I don’t know if any of you saw this article in Sunday’s Clarion-Ledger (“When Art Offends,” June 7, 2009) about the awkwardness of the Depression-era mural in Jackson’s Eastland federal courthouse–what to do about the stereotypical and degrading depictions of the black characters in the painting. The mural shows an idealized landscape, with white men in obvious positions of power and responsibility, a few white women looking at their men, and off to the left black men and women bringing in the cotton and one man playing a banjo. At some point, in the 1960s, the judges decided this wasn’t really the best mural to have in their courtroom, so they hung black curtains in front of it.
As the Clarion-Ledger says, “It’s inconvenient art. And how to present works of art that have historical value but are sometimes painfully out of step with modern sensibilities can be an issue for communities.” I actually thought the article did a good job of looking at the issue from a broad perspective, not just this one mural but many different kinds of significant art. For our purposes, as preservationists, many of the issues raised in the article could also deal just as well with different kinds of historic buildings–for instance, what about slave quarters? slave markets? Farish Street (or any other formerly segregrated area of our towns and cities)? Should we preserve the legacy of segregation that those neighborhoods represent?

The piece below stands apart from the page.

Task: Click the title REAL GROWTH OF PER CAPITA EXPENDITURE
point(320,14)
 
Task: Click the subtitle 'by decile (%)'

One thing that sticks in my craw about the federal courthouse mural is that it wasn’t painted by a Mississippian or even a native of this country. The artist was a Russian immigrant living in New York City, and the feds picked him over Walter Anderson, the famously individualistic Ocean Springs artist who was favored by architect Emmett J. Hull (husband of artist Marie Hull) and the rest of the local committee in charge of choosing the artist. It would be interesting to see if we would be dealing with this “inconvenient art” today if the local committee had had its way. Here’s a link to the sketch that Anderson presented to the committee. I admit it’s not my taste, but I don’t see anything overtly racist or stereotypical like I do in the current mural. Who knows whether the local guy would have been able to present a more nuanced and sympathetic mural than the guy from Russia who I’m sure was a good artist but who had no knowledge of Mississippi?